**Directions for this task:**
Starting at the line that holds "The image size is (1350, 800).", copy every line exactly through the end of the data, and no others.

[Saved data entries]

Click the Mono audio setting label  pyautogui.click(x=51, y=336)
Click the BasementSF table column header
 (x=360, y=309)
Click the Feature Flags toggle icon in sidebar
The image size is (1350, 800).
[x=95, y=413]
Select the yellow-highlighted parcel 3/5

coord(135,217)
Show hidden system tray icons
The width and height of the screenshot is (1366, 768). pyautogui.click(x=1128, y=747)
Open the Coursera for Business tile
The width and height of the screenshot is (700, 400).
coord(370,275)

**Task output:**
The image size is (1350, 800).
[x=95, y=413]
Select the yellow-highlighted parcel 3/5

coord(135,217)
Show hidden system tray icons
The width and height of the screenshot is (1366, 768). pyautogui.click(x=1128, y=747)
Open the Coursera for Business tile
The width and height of the screenshot is (700, 400).
coord(370,275)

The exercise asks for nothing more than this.